Я долго не решался об этом говорить. Не из-за стыда, а из страха быть непонятым. Ведь как же так — бросить родных, перестать звонить, будто они чужие. Но я смог. Потому что больше не было боли. И только оборвав эти ниточки, я вдруг осознал — вот оно, настоящее дыхание жизни.
Меня зовут Игорь Петров. Я родился в Ростове-на-Дону. Семья вроде обычная: отец, мать, я. Детство… счастливым не назовёшь. Не в том смысле, что голодали или били — холодильник был полный, в школу ходил, игрушки имелись. Но душа росла пустой.
Всё пошло под откос, когда отец запил. Сперва — по праздникам. Потом — «для настроения». А там и вовсе — просто потому, что «день тяжёлый». Бутылка за бутылкой. Каждый вечер дом превращался в поле боя. Отец мог валяться в прихожей, еле дыша, а мать просто переступала через него, бросая мне на ходу: «Не мешай. Иди в комнату». Она не гладила по голове, не спрашивала, как дела. Не утешала. Она выживала рядом с ним — и тащила за собой меня.
Я рано усвоил: ждать тепла — бессмысленно. Ссадины мазал йодом сам, в поликлинику ходил один, с уроками разбирался без помощи. Когда в пятом классе получил грамоту за олимпиаду — никто не пришёл. На выпускной позвал отца. Обещал. Не явился. Сказал — «завал на работе». Я стоял во дворе школы и смотрел, как другие отцы жмут сыновьям руки, фотографируют их в костюмах. Мой даже не вспомнил.
После этого я перестал звать их куда-либо. Ни на защиту диплома. Ни на свадьбу. Ни на презентацию моей первой книги, когда наконец стал зарабатывать пером.
Но хуже всего было потом. Когда привёл домой невесту, отец к тому времени уже «принял на грудь» и устроил спектакль. «Тебе такая не нужна», — бубнил он. Грубо. Унижая и её, и меня. Тогда до меня дошло: для них я не человек. Так, фон. Даже не сын. Просто помеха их вечной войне с бутылкой.

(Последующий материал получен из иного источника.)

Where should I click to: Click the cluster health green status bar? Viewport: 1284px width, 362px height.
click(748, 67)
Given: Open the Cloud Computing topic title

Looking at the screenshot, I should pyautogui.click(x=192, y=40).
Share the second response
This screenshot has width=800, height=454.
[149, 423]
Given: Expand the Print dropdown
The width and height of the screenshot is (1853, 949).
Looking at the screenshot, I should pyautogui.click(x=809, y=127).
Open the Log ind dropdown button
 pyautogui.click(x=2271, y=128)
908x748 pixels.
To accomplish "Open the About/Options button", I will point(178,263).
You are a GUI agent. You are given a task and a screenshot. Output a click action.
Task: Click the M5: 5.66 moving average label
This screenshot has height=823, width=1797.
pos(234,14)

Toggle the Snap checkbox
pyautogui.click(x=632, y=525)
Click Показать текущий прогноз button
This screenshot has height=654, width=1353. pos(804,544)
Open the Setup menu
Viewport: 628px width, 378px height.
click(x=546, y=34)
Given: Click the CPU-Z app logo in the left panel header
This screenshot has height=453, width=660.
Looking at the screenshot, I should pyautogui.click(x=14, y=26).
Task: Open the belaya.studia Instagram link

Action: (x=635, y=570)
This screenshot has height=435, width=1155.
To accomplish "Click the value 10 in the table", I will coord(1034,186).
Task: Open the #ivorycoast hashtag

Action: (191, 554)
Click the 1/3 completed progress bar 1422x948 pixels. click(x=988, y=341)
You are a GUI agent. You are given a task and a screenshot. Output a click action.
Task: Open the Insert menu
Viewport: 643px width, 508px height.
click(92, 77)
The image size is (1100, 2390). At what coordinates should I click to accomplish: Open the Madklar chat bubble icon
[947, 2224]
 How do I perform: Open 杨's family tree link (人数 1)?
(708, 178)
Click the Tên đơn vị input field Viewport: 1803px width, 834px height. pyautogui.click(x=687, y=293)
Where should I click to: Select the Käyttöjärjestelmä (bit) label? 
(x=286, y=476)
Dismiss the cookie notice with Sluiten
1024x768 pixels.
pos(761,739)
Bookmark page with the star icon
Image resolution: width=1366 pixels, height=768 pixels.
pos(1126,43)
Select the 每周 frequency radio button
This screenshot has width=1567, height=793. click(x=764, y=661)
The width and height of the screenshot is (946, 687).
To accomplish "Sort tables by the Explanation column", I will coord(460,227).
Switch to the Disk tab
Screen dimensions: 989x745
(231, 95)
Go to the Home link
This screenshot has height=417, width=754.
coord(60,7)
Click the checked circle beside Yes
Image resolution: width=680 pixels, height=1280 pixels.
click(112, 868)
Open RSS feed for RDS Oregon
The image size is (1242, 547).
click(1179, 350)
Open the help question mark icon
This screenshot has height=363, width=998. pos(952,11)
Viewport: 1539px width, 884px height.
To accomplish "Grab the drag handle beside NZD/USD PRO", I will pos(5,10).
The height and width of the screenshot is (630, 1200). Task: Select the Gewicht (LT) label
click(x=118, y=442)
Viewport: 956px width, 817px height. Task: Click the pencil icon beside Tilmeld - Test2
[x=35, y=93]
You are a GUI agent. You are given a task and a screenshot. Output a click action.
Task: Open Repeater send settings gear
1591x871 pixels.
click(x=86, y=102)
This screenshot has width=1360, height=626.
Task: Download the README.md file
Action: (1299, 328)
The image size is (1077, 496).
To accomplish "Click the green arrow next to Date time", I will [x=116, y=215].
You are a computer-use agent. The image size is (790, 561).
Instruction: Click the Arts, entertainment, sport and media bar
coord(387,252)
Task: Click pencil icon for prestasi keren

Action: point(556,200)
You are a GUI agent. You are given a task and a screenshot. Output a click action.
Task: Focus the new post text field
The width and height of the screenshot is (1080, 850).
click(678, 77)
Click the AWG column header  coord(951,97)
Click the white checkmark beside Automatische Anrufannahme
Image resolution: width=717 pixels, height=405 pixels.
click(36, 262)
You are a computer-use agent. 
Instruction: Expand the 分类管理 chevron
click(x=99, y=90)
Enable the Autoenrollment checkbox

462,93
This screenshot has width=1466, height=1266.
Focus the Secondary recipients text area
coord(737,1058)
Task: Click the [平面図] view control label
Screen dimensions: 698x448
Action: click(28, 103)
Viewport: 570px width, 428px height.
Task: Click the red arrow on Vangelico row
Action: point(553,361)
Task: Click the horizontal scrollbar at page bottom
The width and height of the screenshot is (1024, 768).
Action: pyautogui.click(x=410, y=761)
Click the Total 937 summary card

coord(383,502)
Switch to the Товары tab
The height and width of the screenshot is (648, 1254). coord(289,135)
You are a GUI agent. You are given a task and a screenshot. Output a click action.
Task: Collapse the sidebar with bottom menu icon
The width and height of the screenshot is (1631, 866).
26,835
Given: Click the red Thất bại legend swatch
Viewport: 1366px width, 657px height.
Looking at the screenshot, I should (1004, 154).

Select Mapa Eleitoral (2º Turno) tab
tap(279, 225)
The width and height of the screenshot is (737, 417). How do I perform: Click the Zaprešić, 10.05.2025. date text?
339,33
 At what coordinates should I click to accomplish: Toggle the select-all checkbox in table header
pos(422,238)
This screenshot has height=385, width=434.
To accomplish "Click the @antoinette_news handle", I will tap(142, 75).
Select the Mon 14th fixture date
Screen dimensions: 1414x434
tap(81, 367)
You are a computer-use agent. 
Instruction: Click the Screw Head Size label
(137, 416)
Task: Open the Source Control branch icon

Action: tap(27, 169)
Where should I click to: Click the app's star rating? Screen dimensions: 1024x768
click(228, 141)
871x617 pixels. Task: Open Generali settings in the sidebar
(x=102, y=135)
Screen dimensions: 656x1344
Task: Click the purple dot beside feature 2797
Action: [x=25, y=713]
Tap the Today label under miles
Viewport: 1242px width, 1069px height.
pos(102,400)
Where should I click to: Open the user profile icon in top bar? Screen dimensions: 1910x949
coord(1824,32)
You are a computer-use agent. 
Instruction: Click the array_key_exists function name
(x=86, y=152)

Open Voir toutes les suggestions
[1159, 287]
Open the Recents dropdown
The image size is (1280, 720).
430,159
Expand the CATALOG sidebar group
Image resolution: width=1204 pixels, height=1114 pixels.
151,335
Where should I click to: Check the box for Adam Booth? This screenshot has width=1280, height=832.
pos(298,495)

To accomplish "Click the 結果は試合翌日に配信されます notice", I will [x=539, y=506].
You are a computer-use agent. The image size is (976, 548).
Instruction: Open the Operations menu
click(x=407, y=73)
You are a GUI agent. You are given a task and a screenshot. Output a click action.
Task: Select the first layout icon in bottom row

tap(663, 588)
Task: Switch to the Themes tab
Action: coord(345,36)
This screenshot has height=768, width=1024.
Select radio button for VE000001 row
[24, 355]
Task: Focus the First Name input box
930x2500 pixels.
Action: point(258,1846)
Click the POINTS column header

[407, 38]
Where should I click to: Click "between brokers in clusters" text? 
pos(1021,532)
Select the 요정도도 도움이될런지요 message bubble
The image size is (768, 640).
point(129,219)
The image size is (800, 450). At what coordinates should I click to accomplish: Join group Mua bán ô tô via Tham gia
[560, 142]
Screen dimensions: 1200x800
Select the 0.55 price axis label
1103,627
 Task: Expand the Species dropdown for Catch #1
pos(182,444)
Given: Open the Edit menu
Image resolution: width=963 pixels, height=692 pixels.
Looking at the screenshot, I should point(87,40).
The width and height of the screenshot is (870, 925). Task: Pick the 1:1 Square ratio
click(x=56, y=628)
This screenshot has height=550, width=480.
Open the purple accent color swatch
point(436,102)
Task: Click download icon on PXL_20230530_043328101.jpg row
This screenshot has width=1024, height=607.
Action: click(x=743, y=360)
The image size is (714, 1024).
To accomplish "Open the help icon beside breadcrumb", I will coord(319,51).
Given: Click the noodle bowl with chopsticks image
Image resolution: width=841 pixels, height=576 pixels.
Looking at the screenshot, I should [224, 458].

Я переехал. Снял маленькую комнатушку в спальном районе. Денег не хватало. Порой — даже на хлеб. Но дышалось легче, чем в том доме. Тишина без ругани. Одиночество без упрёков. Свобода без страха.
Но жизнь — не прямая дорога. Развод, кризис, сокращение. Пришлось вернуться в тот ад, где всё осталось по-старому. Мать с вечно усталыми глазами. Отец, который даже во время карантина шатался по гостям, а потом валялся в коридоре. В один день я не выдержал — толкнул его плечом, проходя мимо. Он рухнул. Мать завопила. Вся их ярость за годы вырвалась наружу, будто я виноват во всём. В том, что живу. Что вернулся. Что осмелился быть несчастным рядом с их «великим подвигом терпения».
Уезжая во второй раз, я поклялся — больше не ступать на этот порог.
Сейчас у меня новая семья. Жена. Работа. Живём в Екатеринбурге, в небольшой, но светлой квартире. Мне не нужно многого — только покой, уважение и человеческое тепло. Всего этого мне не хватало в детстве. Теперь я строю это сам.
Родители звонят. Редко. Раз в месяц. Разговор на полминуты: «Как ты?» «Живы.» «Ну ладно.» И знаете… я не чувствую вины. Не тоскую. Не хочу назад.
Это не злость. Не месть. Это — спасение. Я столько лет тащил на себе этот груз, а когда сбросил — даже растерялся от лёгкости. Я не обязан быть сыном ценой собственного счастья. Не обязан любить тех, кто не любил меня. Не обязан прощать.
Если вы читаете это и узнаёте себя — запомните: вы не один. Вы не должны терпеть. Иногда разорвать — не жестокость, а милосердие. К себе.
Я перестал общаться с родителями. И впервые начал жить.